9月14日、パニ大使はバングラデシュへの忠誠宣言を行い、フィリピン政府は、政治活動を行わないとの条件で同国の滞在を認めることとした。
(2)12月1日、卜部大使は訪日を希望したパニ大使に対し、政治活動をしないとの確約を得た上で観光ヴィザを発給し、竹中均一元総領事と会うように助言した。3日、訪日したパニはバングラデシュ代表であるとして、福田外相に面会を申入れ、同国の承認を得ようとした。

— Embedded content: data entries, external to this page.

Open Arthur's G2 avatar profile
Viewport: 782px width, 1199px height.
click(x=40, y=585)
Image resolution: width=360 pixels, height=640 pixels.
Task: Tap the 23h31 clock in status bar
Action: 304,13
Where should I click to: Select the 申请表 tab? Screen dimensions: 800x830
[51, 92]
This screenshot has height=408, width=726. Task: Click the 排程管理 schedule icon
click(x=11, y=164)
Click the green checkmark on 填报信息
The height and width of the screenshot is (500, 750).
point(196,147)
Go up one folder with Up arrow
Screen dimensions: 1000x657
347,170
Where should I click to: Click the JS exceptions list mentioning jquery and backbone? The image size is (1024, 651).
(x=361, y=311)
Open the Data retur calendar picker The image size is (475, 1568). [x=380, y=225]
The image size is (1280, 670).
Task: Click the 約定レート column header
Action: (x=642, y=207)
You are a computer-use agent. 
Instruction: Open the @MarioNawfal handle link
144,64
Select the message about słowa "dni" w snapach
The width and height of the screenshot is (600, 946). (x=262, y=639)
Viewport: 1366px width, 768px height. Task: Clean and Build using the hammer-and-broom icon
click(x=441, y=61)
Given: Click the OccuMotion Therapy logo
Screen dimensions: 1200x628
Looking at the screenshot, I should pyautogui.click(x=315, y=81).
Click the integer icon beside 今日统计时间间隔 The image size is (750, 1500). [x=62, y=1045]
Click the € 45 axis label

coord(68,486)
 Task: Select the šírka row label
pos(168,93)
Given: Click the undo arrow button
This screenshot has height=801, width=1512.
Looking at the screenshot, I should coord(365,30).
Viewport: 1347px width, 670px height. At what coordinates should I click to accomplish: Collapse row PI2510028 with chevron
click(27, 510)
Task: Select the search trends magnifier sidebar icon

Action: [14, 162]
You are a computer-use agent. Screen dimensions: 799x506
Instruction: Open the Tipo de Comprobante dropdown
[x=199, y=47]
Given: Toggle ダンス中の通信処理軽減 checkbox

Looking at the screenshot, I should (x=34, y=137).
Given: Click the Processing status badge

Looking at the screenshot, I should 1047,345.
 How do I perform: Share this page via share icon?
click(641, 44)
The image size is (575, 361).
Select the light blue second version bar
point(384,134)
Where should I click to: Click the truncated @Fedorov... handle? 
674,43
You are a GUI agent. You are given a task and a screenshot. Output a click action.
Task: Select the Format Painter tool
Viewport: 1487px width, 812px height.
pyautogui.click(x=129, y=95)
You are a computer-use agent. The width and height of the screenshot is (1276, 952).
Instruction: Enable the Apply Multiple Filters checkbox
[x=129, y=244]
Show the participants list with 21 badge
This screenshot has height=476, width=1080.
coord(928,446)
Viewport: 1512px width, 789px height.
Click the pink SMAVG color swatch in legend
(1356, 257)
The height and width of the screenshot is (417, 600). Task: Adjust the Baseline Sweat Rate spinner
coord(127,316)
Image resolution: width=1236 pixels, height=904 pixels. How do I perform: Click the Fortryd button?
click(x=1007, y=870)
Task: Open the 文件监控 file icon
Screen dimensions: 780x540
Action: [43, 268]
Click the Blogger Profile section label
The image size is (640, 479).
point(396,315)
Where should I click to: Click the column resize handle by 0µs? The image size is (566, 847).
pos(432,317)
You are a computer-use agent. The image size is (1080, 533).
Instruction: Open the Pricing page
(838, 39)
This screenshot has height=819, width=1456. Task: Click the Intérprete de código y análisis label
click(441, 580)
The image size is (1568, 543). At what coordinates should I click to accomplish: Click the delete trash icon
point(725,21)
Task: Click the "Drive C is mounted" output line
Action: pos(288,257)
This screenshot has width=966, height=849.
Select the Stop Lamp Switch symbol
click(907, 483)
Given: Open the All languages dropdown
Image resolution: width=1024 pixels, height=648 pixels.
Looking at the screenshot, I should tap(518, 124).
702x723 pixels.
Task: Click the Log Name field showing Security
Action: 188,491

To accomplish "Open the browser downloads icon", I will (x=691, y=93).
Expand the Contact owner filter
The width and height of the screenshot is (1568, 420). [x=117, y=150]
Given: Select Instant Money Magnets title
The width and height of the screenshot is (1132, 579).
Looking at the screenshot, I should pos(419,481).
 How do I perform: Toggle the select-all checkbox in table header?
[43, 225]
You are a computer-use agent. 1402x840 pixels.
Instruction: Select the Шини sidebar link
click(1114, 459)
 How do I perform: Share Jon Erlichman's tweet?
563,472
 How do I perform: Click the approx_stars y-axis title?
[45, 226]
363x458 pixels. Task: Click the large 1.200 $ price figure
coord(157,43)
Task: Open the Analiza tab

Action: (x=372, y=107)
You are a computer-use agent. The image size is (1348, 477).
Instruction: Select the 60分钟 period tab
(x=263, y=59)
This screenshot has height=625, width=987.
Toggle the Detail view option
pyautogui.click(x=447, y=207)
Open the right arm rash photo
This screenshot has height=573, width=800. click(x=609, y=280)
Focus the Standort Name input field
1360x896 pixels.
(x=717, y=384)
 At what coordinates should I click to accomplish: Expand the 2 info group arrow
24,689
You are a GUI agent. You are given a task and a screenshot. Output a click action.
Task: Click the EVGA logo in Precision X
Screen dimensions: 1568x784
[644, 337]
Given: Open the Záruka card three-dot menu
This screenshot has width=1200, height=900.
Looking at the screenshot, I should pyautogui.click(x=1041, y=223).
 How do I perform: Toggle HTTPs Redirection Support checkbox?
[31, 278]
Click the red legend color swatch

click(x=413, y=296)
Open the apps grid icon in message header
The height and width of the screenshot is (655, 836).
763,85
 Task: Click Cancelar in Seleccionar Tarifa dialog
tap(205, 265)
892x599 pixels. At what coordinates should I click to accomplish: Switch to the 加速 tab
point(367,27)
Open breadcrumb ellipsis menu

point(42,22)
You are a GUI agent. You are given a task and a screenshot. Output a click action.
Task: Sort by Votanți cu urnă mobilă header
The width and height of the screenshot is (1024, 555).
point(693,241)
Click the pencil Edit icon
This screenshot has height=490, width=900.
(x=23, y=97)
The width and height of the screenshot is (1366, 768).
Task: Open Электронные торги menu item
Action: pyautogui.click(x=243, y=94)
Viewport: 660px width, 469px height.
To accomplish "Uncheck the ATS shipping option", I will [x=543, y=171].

6日、印駐日大使は、法眼晋作外務審議官にガンディー親書を手交した際に、バングラデシュを代表して訪日のパニ大使に対する日本政府の態度に質したところがあった。法眼は、公式には一切関係を持たない方針であると伝えた。これに対し、印大使は、バングラデシュはまもなく現実の存在になるのであろうから、非公式にでも接触されては如何と思うと述べた。
3.在日東ベンガル人有志と茂木課長の会見
12月6日午後、ジャラールら在日東ベンガル人有志11名が、外務省茂木良三課長に面会を求めた。茂木がこれに応じたところ、ジャラール達は、日英両文の声明(11名全員署名)を手交し、日本国民の深い同情と理解を求めたいと述べた。また自分達は日本が東ベンガル住民に対しサイクロン被災の際に示した温かい支援に感謝するものであり、同声明に述べたことは、政治とは関係なく、自分達の真情を述べたものであるとした。同声明は、7500万の東ベンガル人の熱望と宿願を支持するよう訴える形を取っているが、バングラデシュという名称も使われていない。なおこの会見はプレスに公開の上行われた。声明の全文は下記の通り。
4.論考
パニ大使の訪日と在日東ベンガル人有志と茂木課長の会見とは表と裏の関係にあったのではなかろうか?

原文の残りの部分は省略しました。